• **What the exercise asks**
Please reproduce word for word the part of the chip-speed discussion below, starting at "If you look" and ending at "Sun, Unix, Etc...".

• **Document extract**

** begin **

The MX1 [ARM chip] will run at 140MHz to 200MHz and will cost $19 each in volume. This chip will put Motorola on par with the performance of Intel's StrongARM processor, which is found in handhelds that run on Microsoft's Pocket PC operating system.
http://news.com.com/2100-1040-268281.html
Are you riding the Mhz's craze now too Ed ? :)
As we always tell the occasional PPC troll visiting PIC: Mhz's don't mean a thing.
RE: Are you riding the Mhz's craze now too Ed ? :)
So a slow, complex CISC chip should run the same as a fast, lean RISC chip, since the RISC chip has to do 4 or 5 things for every 1 thing the CISC chip does...
Oh dear. I've gone crosseyed...
RE: Are you riding the Mhz's craze now too Ed ? :)
If you look back at the Intel 286 and compare it to a 386 of the same 16Mhz, you'll know that the 286 is significantly faster.
RE: Are you riding the Mhz's craze now too Ed ? :)
A RISC processor will also generally require more memory, since there are more instructions required for a given operation, meaning the device will require more memory for equivalent benefit. This means more cost.
Cheers,
Brad (hardware guy stuck in the land of software)
RE: Are you riding the Mhz's craze now too Ed ? :)
RISC = Macintosh, Sun, Unix, Etc...
CISC = IBM, Windows 95....XP
CISC has ALWAYS been the more POWERFUL processor of the two BECAUSE of the REDUCED INSTRUCTION SET. IE, you get more power with less instructions!
That's one of the reasons why Unix is used so much in reseach environments, why Macintosh 500Mhz machines compile faster than 1.4Ghz PC's, etc...
Another thing to consider.... the average Unix kernal containts about 7 million lines of code
Compaired to
Windows - about 100 to 250 million lines of code
Hmm,
Which one is more COMPLEX and which one executes programs more efficently???
RE: Are you riding the Mhz's craze now too Ed ? :)
- RISC or CISC has nothing to do with OS'es.

** end **

• **Data rows**
** begin **

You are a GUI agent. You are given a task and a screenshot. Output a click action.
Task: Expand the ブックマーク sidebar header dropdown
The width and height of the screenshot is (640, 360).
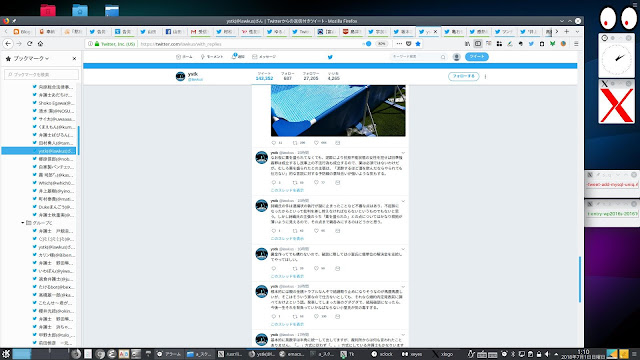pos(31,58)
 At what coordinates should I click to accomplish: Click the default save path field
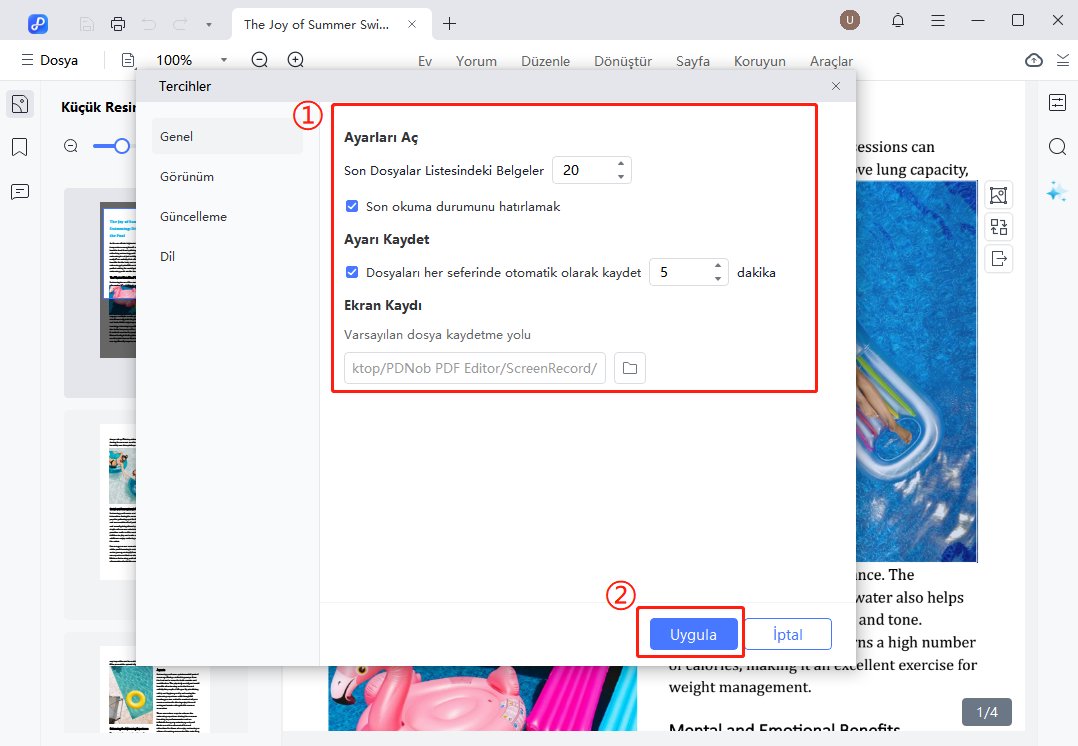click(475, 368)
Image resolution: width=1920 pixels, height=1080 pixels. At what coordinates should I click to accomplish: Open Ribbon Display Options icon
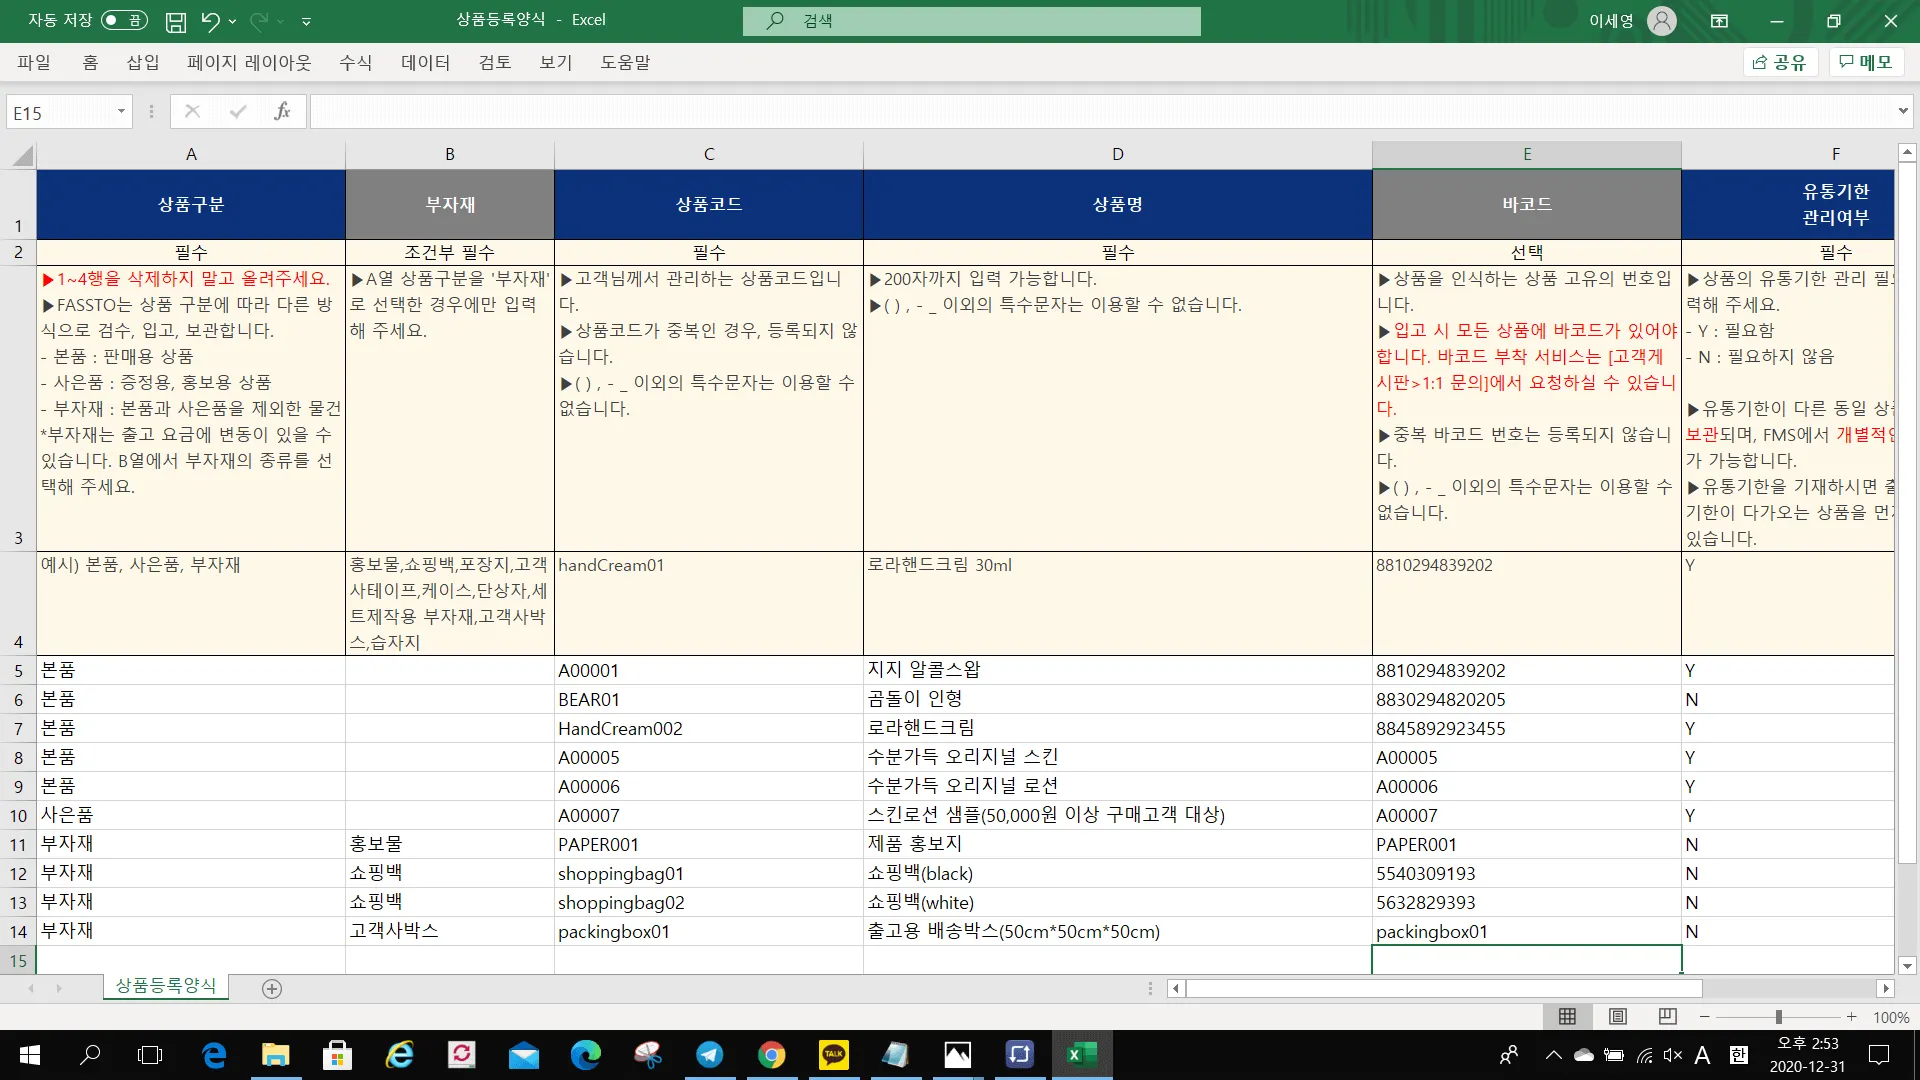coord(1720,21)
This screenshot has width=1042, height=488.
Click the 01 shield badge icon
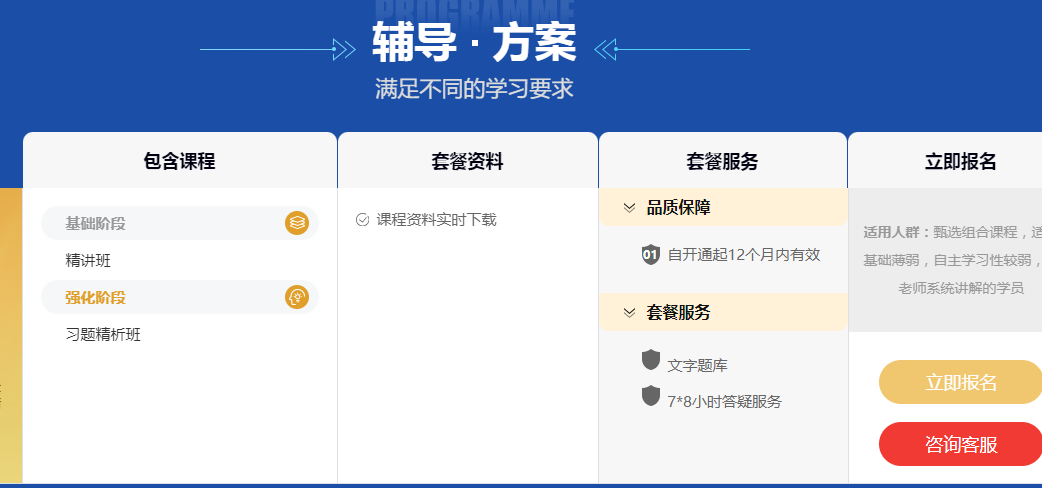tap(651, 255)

** end **

• **Task solution**
If you look back at the Intel 286 and compare it to a 386 of the same 16Mhz, you'll know that the 286 is significantly faster.
RE: Are you riding the Mhz's craze now too Ed ? :)
A RISC processor will also generally require more memory, since there are more instructions required for a given operation, meaning the device will require more memory for equivalent benefit. This means more cost.
Cheers,
Brad (hardware guy stuck in the land of software)
RE: Are you riding the Mhz's craze now too Ed ? :)
RISC = Macintosh, Sun, Unix, Etc...